What does the job market look like for paralegals?
The job market looks pretty good for paralegals. We are one of those above-average salaries. KCC, when they do their evaluation, they look into the regular salaries and the higher pay salaries, and we fall into the higher-pay category, and the pay actually depends on the law firm, and it depends on whether it’s private or public, for instance, some of our paralegals go to the attorney general office, which is a state department, or they go to the judiciary, which is the salaries, are set by, usually contract. Hold on a second, I’m in front of my computer, I can check those out. I think for most of those jobs they are in the mid-40s. Private law firms can vary.
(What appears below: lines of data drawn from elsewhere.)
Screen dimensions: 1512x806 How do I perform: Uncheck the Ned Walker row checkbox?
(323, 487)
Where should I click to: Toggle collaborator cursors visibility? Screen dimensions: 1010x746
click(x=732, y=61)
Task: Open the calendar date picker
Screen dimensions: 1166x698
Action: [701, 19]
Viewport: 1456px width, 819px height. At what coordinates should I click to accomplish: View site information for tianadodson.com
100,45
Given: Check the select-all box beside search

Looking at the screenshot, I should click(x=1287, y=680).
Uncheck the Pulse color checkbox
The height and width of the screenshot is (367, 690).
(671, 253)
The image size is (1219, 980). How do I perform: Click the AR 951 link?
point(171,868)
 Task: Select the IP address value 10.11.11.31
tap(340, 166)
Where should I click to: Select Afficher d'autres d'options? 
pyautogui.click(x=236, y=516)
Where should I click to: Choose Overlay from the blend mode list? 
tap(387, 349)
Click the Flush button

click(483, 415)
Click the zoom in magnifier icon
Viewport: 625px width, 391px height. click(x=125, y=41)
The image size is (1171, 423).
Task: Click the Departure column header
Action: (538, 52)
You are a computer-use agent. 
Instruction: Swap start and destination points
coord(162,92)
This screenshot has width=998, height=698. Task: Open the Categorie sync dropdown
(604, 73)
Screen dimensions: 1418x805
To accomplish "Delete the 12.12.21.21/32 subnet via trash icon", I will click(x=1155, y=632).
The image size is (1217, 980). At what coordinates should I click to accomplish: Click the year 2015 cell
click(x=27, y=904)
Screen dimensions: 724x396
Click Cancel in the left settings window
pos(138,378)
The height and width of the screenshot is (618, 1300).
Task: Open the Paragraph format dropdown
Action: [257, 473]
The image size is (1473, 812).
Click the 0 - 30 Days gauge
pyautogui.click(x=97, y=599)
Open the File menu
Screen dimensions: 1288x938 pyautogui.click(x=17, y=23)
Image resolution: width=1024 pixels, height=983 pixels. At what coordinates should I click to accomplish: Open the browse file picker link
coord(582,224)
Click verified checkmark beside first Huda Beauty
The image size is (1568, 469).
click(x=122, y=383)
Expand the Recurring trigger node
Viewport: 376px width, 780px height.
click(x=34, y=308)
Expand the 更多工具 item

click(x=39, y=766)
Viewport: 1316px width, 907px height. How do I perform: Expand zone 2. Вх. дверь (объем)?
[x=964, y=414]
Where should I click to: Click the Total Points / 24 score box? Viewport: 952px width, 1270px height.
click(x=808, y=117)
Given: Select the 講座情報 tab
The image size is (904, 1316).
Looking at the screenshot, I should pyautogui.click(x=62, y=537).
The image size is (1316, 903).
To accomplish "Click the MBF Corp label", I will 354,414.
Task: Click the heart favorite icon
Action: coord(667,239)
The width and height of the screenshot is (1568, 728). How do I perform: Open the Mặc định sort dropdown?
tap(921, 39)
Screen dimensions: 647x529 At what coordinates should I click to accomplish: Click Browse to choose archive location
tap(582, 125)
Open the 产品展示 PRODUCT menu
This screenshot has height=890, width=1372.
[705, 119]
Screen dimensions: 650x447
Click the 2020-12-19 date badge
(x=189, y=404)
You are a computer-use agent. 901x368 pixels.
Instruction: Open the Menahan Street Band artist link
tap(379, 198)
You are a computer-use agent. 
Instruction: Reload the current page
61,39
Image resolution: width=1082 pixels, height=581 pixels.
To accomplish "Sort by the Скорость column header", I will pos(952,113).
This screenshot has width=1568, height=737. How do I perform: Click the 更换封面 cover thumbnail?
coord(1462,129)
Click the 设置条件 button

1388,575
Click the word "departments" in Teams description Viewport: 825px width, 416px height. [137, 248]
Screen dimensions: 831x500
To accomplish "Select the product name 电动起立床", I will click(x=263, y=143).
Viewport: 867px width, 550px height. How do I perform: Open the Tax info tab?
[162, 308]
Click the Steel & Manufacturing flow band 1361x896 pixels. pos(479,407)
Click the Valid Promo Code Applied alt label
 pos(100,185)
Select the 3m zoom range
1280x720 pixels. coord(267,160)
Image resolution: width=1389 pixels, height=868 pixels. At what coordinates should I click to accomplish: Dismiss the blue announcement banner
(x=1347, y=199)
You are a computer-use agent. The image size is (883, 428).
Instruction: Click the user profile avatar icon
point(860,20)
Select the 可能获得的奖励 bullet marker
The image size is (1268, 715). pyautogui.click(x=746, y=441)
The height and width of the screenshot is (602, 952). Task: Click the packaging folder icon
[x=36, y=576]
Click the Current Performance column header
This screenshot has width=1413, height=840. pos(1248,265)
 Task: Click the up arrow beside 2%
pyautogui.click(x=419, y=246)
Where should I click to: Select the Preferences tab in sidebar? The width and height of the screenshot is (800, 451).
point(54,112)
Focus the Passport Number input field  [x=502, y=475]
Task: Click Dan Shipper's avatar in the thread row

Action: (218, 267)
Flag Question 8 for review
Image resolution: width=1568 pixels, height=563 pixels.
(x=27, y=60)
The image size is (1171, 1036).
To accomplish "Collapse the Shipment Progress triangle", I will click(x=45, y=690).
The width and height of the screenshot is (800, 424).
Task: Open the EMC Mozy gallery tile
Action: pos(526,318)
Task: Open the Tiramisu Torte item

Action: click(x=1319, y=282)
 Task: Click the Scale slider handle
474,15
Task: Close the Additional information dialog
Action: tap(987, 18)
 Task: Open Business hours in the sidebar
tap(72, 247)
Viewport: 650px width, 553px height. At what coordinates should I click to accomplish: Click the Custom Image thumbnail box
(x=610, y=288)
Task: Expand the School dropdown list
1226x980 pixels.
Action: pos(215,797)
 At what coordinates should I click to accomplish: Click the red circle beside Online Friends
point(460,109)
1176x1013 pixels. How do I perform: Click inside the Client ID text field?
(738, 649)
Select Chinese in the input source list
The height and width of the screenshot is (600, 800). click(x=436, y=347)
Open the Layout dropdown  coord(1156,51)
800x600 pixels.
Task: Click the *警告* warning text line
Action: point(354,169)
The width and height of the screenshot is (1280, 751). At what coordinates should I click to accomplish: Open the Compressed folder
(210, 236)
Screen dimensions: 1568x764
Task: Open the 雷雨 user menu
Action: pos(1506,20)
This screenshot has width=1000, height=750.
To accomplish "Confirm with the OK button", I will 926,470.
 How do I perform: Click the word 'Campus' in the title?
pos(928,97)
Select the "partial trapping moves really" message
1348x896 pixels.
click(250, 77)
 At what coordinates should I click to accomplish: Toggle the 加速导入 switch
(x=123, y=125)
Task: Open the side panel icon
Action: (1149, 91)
For legal assistants, [in government jobs] salaries in a range between 44k and 55k. So that’s a salary range. That depends how you can negotiate it, your experiences, you know, that type of thing.
What would you say to someone who is considering a career in law?
It’s just good for people to know all about these resources, even if that field is not for them. Sometimes we get people who are in psychology or they’re in political science and they want to go onto law school, and that’s fine, but you have to get your bachelor’s degree first, right? It also would make sense [to take law courses] while you’re here, and the courses are still inexpensive compared to Mānoa or UH West Oʻahu prices, and say, ‘Do I really like this area? Or was it just kind of thinking I might like this area?’ So they can get a better grip if this is the right field for them.
What kind of skills are needed to thrive as a paralegal?
You should like to write and have decent writing skills. … So, if you don’t like to write, this may be not the field for you. But if you do like to write, but ‘I don’t really know what this legal writing is about,’ don’t worry because that’s part of our training.
You should also be somebody who is good at time management, I think all students in college need to learn time management, and that’s the kind of skills that would work in a law firm. Because law firms often bill their clients by the fraction of an hour.
You also need to have a firm belief in ethics [and] … paying attention to detail. A lot of doing law work [requires practitioners] to be patient, paying attention to detail, make sure you’ve done all of your research, you haven’t just cut it short. I think our students with those capabilities do very well.
What are the best and worst aspects of being a paralegal?
People don’t always realize it, but law is a helping profession. It’s like social workers, it’s like psychologists in that people bring you an issue and you’re trying to help them solve it. … Students love it when they can use their legal knowledge to help their client. They feel empowered, they feel powerful, they feel satisfied, they feel good about themselves. [However,] if you have a paralegal degree that does not entitle you to practice law and give legal advice without working for an attorney. So that said, within that scope, that [help] can [still] feel very empowering, very powerful. They’re helping.
Worst things are working at a law firm where the lawyer doesn’t respect the degree, and instead of using paralegals for all of the things we train them to do, they give them something very dull to do, like make Xerox. … Students may get a little bored and then go looking for a job where they can be appreciated.